If the congruent rectangles each have a length of \(6\) cm and a width of \(3\) cm, what is the perimeter of the larger rectangle?
Suppose that the congruent rectangles each have a longer side of length \(L\) cm and a shorter side of length \(4\) cm. Suppose also that the perimeter of the larger rectangle is \(64\) cm.
What is the value of \(L\)?
What is the area of one of the eight congruent rectangles?
Extension: Can you solve part (b) without knowing that the length of the shorter side of each rectangle is \(4\) cm? If so, how?
Since each rectangle has a length of \(6\) cm and a width of \(3\) cm, the larger rectangle must have sides of lengths \(6+6=12\) cm and \(3+6+3=12\) cm. Thus, the perimeter of the larger rectangle is \(12+12+12+12 = 48\) cm.
Since each rectangle has a longer side of length \(L\) cm and shorter side of length \(4\) cm, we can label our diagram to find the dimensions of the larger rectangle.
Using this, we determine that the lengths of the sides of the larger rectangle are \(L+L=2L\) and \(4+L+4=L+8\). Since we know the perimeter of the larger rectangle is \(64\) cm, we can write the following equation.
$$\begin{align} 2L + 2L+(L+8) + (L+8) &=64\\ 6L+16&=64\\ 6L&=64-16\\ 6L&=48 \end{align}$$ Since \(6\times 8=48\), it follows that \(L=8\) cm.
The area of a rectangle is equal to its length times its width. Thus, the area of each congruent rectangle is \(8\times 4 = 32~\text{cm}^2\).
Extension Solution:
If we ignore the two rectangles on the top and the two rectangles on the bottom, we can see that two rectangles placed on top of each other horizontally have a height of \(L\). Therefore, the shorter side of each rectangle equals half its longer side, or \(\frac{L}{2}\). We can label our diagram to find the dimensions of the larger rectangle.

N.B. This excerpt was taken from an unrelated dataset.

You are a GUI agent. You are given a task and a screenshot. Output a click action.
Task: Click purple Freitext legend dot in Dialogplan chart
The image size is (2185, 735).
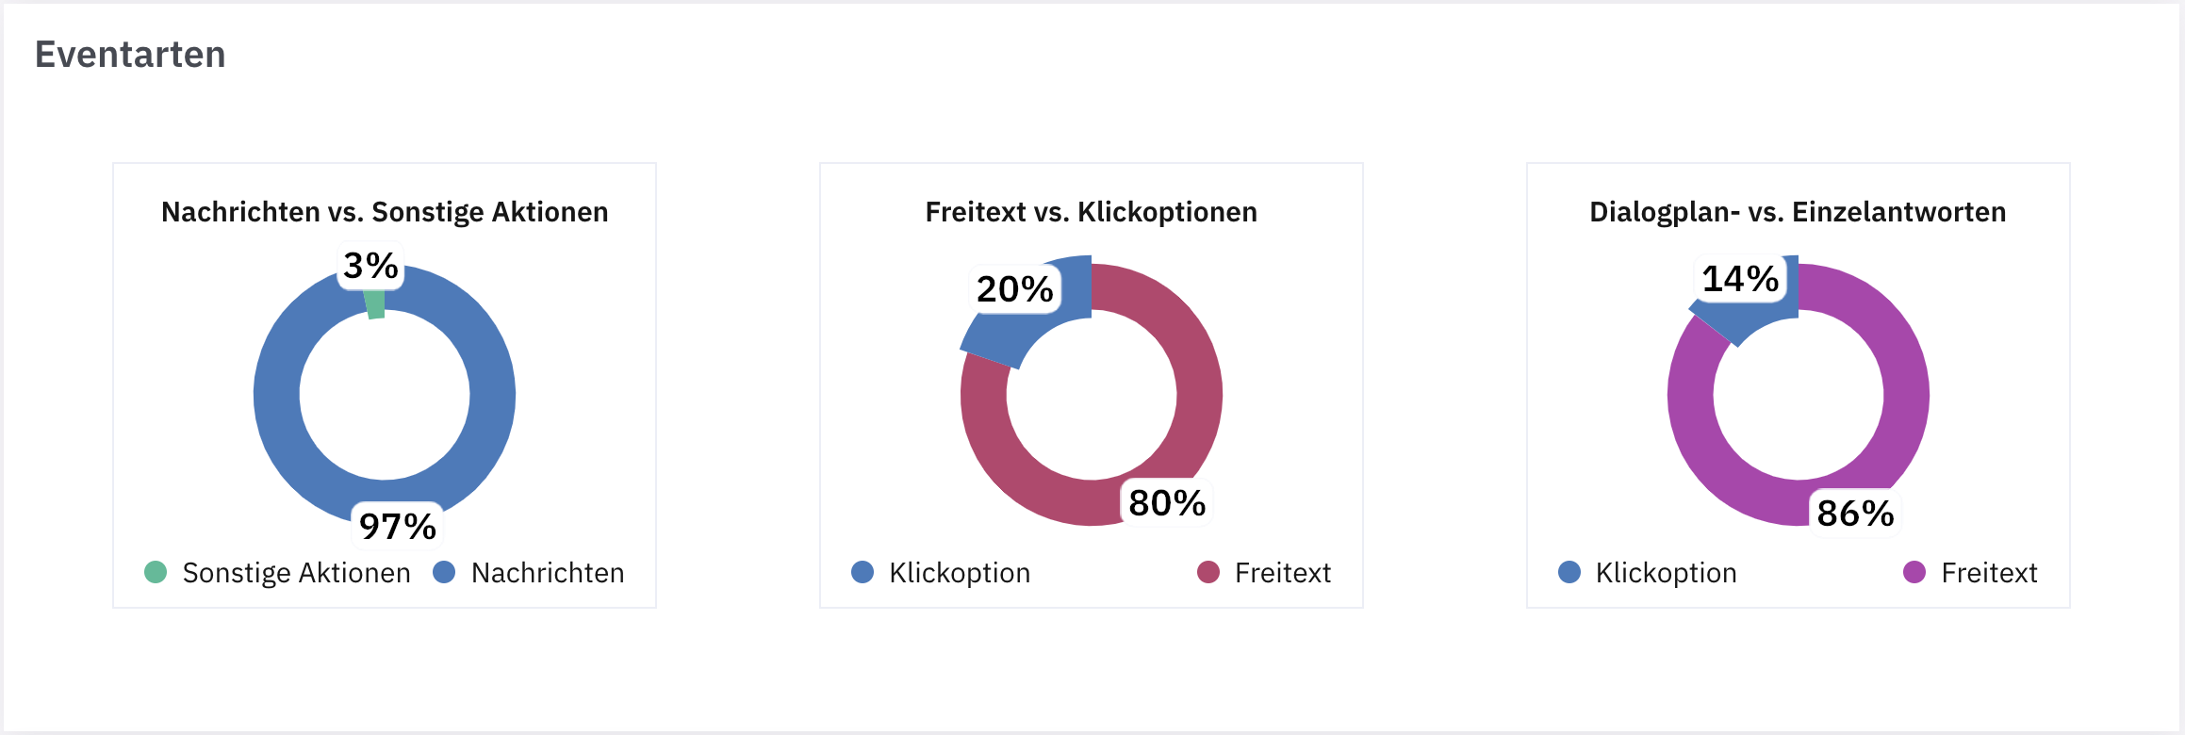[x=1914, y=572]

Using this, we determine that the larger rectangle has sides of length \(L+L=2L\) and \(\frac{L}{2}+L+\frac{L}{2}=2L\). So the larger rectangle is actually a square with side length \(2L\). Since we know its perimeter is \(64\) cm, it follows that \(2L+2L+2L+2L = 64\), or \(8L = 64\). Since \(8\times 8=64\), it follows that \(L=8\) cm. So, we can solve this problem without knowing the width of each rectangle.